* _EXERCISE DATA_
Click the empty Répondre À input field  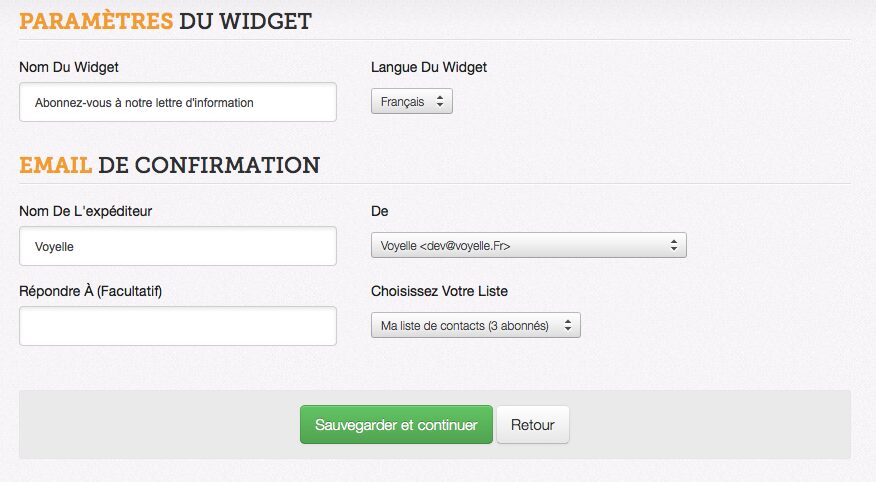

* * *

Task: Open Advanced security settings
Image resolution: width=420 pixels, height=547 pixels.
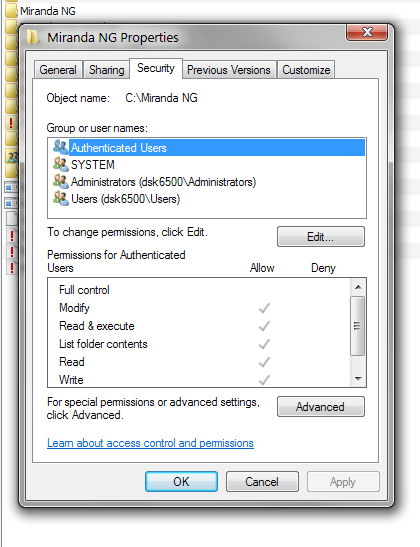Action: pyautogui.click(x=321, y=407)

==

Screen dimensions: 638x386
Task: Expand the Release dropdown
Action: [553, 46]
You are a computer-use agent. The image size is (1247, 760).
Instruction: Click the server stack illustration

* _WHAT IS REQUIRED_
Copy exactly the stretch of data above from the line with "You are a computer-use" through the line with "Instruction: Click the", and omit all other lines.

* _TASK RESULT_
You are a computer-use agent. The image size is (1247, 760).
Instruction: Click the server stack illustration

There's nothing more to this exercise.